Department of Civil and Environmental Engineering, New Jersey Institute of Technology, Newark, NJ 07102.
Nicholas School of the Environment, Duke University, Durham, NC 27710.
Proc Natl Acad Sci U S A. 2021 May 25;118(21). doi: 10.1073/pnas.2023321118.
The tempo-spatial patterns of Covid-19 infections are a result of nested personal, societal, and political decisions that involve complicated epidemiological dynamics across overlapping spatial scales. High infection "hotspots" interspersed within regions where infections remained sporadic were ubiquitous early in the outbreak, but the spatial signature of the infection evolved to affect most regions equally, albeit with distinct temporal patterns. The sparseness of Covid-19 infections in the United States was analyzed at scales spanning from 10 to 2,600 km (county to continental scale). Spatial evolution of Covid-19 cases in the United States followed multifractal scaling. A rapid increase in the spatial correlation was identified early in the outbreak (March to April). Then, the increase continued at a slower rate and approached the spatial correlation of human population. Instead of adopting agent-based models that require tracking of individuals, a kernel-modulated approach is developed to characterize the dynamic spreading of disease in a multifractal distributed susceptible population. Multiphase Covid-19 epidemics were reasonably reproduced by the proposed kernel-modulated susceptible-infectious-recovered (SIR) model. The work explained the fact that while the reproduction number was reduced due to nonpharmaceutical interventions (e.g., masks, social distancing, etc.), subsequent multiple epidemic waves still occurred; this was due to an increase in susceptible population flow following a relaxation of travel restrictions and corollary stay-at-home orders. This study provides an original interpretation of Covid-19 spread together with a pragmatic approach that can be imminently used to capture the spatial intermittency at all epidemiologically relevant scales while preserving the "disordered" spatial pattern of infectious cases.

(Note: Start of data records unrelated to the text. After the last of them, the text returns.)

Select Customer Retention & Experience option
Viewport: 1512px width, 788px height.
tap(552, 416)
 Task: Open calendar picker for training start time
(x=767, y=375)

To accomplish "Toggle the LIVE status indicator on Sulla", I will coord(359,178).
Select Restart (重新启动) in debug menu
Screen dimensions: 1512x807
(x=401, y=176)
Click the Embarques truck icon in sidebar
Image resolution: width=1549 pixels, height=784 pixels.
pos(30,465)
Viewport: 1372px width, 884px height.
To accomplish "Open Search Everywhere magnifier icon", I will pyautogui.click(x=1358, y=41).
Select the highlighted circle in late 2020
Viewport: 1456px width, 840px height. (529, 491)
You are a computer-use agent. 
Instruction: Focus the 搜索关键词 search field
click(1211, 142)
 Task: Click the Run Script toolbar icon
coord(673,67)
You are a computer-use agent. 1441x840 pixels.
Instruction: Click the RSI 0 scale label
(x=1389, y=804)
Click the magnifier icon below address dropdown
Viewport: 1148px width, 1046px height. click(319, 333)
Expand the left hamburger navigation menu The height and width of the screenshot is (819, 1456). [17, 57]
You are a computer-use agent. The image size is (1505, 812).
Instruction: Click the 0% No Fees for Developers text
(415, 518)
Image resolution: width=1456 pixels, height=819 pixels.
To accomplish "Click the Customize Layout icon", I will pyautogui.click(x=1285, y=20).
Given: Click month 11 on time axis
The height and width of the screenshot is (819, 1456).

新冠病毒感染的时空模式是个人、社会和政治决策的嵌套结果,这些决策涉及到跨越重叠空间尺度的复杂流行病学动态。在疫情早期,高感染“热点”散布在感染仍呈零星分布的地区内,但感染的空间特征逐渐发展为同等程度地影响大多数地区,尽管存在不同的时间模式。美国新冠病毒感染的稀疏性在从 10 到 2600 公里(县到大陆尺度)的多个尺度上进行了分析。美国新冠病例的空间演变遵循多重分形标度。在疫情早期(3 月至 4 月)发现了空间相关性的快速增加。然后,这种增加以较慢的速度继续,并接近人口的空间相关性。本研究提出了一种核调制的易感-感染-恢复(SIR)模型,用于描述多相新冠病毒流行病的传播,该模型不需要跟踪个体,而是采用核调制方法来描述在多分形分布的易感人群中疾病的动态传播。所提出的核调制 SIR 模型合理地再现了多阶段新冠病毒流行病。这项工作解释了这样一个事实,即尽管非药物干预(如口罩、社交距离等)降低了繁殖数,但随后仍会发生多次疫情浪潮;这是由于旅行限制放松和相应的居家令导致易感人群流动增加所致。这项研究对新冠病毒的传播提供了一个原始的解释,并提出了一种实用的方法,可以立即用于捕捉所有具有流行病学意义的尺度上的空间间歇性,同时保留传染性病例的“无序”空间模式。